## Testo fornito:
━━━

In tema di tutela del patrimonio paesistico ed ambientale, ai fini della applicabilità della ipotesi contravvenzionale di cui all'art. 734 cod. pen., l'accertamento della sussistenza della distruzione o alterazione delle bellezze naturali dei luoghi soggetti alla speciale protezione dell'autorità è demandata al giudice penale, atteso che trattasi di reato di danno per il quale l'accertamento dell'evento concretante la contravvenzione spetta al giudice, e ciò indipendentemente da ogni valutazione effettuata dalla pubblica amministrazione,il cui provvedimento può assumere rilevanza nella valutazione dell'elemento psicologico del reato.

━━━

## Dati forniti:
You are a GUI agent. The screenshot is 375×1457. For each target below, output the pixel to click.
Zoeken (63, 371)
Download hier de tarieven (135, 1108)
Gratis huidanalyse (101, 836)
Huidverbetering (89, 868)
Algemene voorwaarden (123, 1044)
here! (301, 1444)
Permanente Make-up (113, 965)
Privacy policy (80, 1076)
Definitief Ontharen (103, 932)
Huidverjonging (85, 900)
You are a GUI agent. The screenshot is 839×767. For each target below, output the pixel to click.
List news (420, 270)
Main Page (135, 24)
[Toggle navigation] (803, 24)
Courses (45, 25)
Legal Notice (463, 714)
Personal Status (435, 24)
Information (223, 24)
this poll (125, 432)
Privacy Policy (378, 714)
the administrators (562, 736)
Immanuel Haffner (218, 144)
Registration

━━━

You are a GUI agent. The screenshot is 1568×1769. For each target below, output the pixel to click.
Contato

━━━

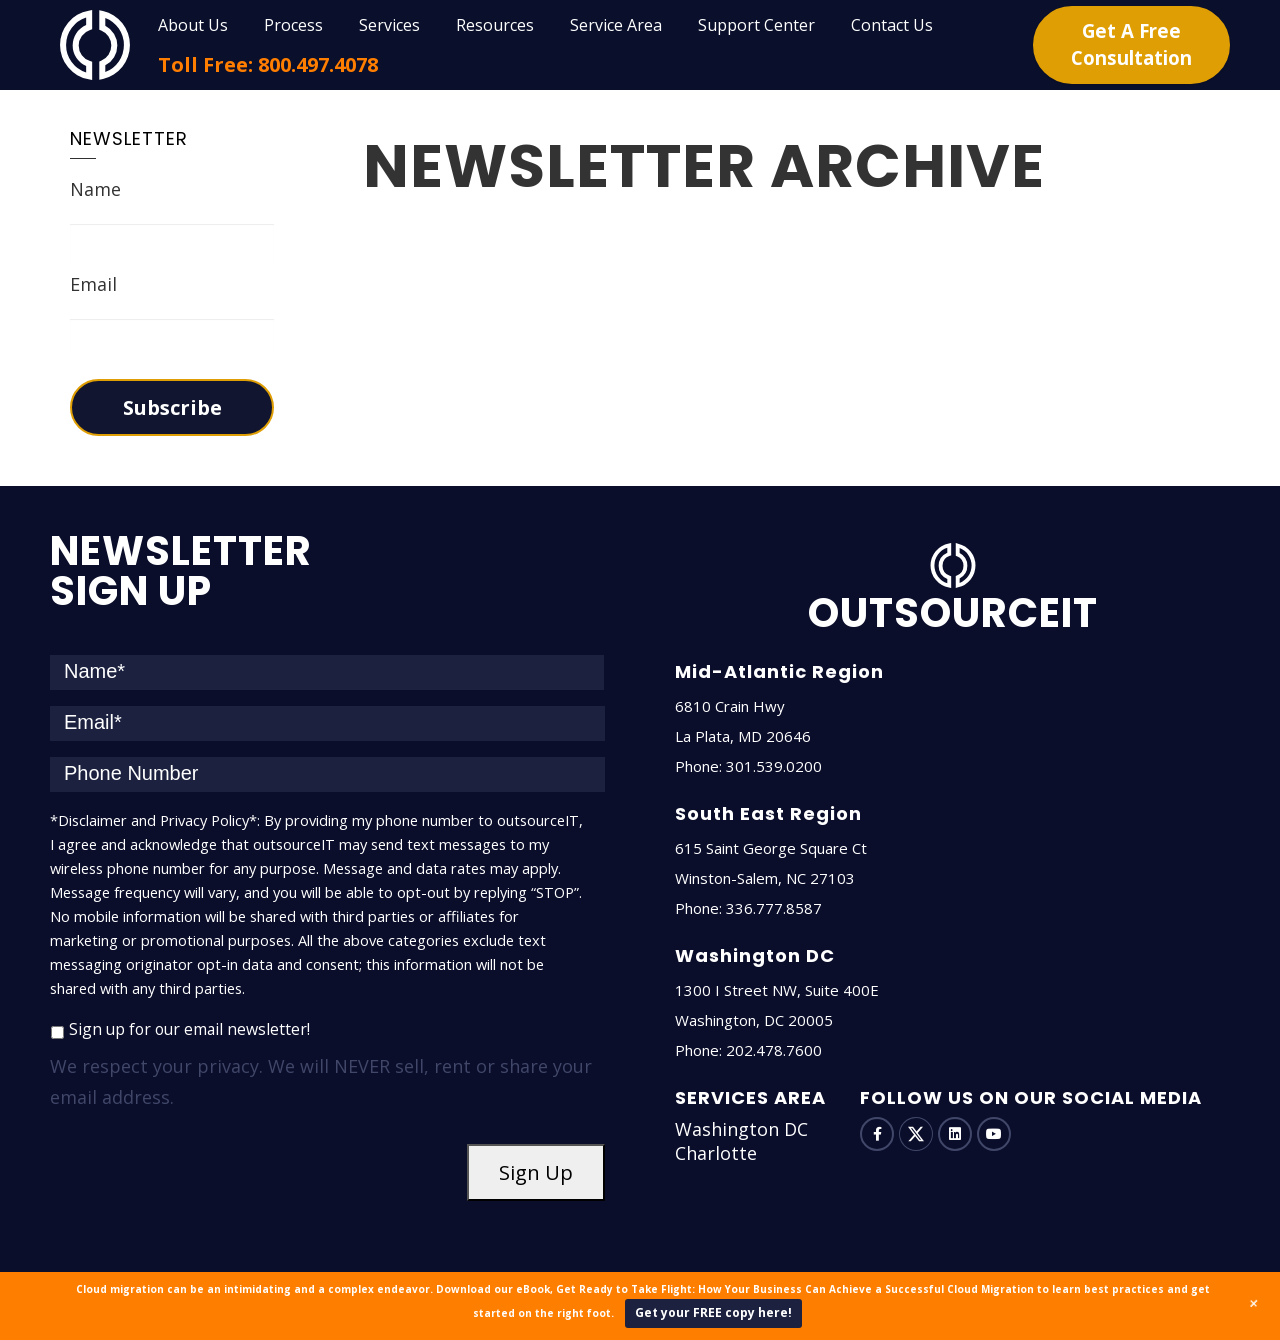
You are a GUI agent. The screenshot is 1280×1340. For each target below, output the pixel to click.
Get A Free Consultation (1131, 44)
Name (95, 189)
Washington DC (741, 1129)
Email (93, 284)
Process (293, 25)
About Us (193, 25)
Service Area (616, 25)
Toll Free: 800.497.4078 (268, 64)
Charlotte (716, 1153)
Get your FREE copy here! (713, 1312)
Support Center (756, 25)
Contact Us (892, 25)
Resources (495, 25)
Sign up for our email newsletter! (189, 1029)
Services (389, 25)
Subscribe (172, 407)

━━━

## Compito assegnato 1:
Indica se ciascuna affermazione concorda con il testo sulla tutela del patrimonio paesistico, motivando con le parole decisive del testo citate alla lettera. (a) L'accertamento della distruzione o alterazione delle bellezze naturali spetta al giudice penale. (b) Il reato previsto dall'art. 734 cod. pen. è qualificato come reato di pericolo. (c) Il provvedimento della pubblica amministrazione può rilevare ai fini dell'elemento psicologico del reato.
## Compito assegnato 2:
Elenca, nell'ordine in cui compaiono nel testo sulla tutela del patrimonio paesistico, tutte le parole che seguono immediatamente la preposizione «della» scritta per intero.
## Compito assegnato 3:
Prosegui il testo sulla tutela del patrimonio paesistico a partire dalla fine della sua ultima frase.
Il materiale è distinto dal testo e va considerato a parte.

## Risposta finale 1:
(a) Sì: «è demandata al giudice penale».
(b) No: «trattasi di reato di danno».
(c) Sì: «il cui provvedimento può assumere rilevanza nella valutazione dell'elemento psicologico del reato».

## Risposta finale 2:
applicabilità, ipotesi, sussistenza, distruzione

## Risposta finale 3:
REPUBBLICA ITALIANA
IN NOME DEL POPOLO ITALIANO
LA CORTE SUPREMA DI CASSAZIONE

Composta dagli Ill.mi Sigg.ri Magistrati: Udienza pubblica
Dott. SAVIGNANO Giuseppe - Presidente - del 03/03/2004
Dott. DE MAIO Guido - Consigliere - SENTENZA
Dott. PICCIALLI Luigi - Consigliere - N. 391
Dott. LOMBARDI Alfredo M. - Consigliere - REGISTRO GENERALE
Dott. NOVARESE Francesco - Consigliere - N. 22426/2003
ha pronunciato la seguente:

SENTENZA
sul ricorso proposto da:
DALLA FIOR RENZO n. a Trento il 5 maggio 1947;
GALLERINI FRANCO n. a Firenze il 14 agosto 1930;
DE NAT GIOVANNI n. a Foligno (P.G.) il 10 maggio 1936;
avverso la sentenza della Corte di appello di Firenze del 17 gennaio 2003;
Visti gli atti, la sentenza denunziata ed il ricorso;
Udita in Pubblica udienza la relazione fatta dal Consigliere Dott. F. Novarese;
udito il Pubblico Ministero nella persona del Dott. ALBANO A. che ha concluso per: annullamento senza rinvio della sentenza impugnata perché il fatto non costituisce reato.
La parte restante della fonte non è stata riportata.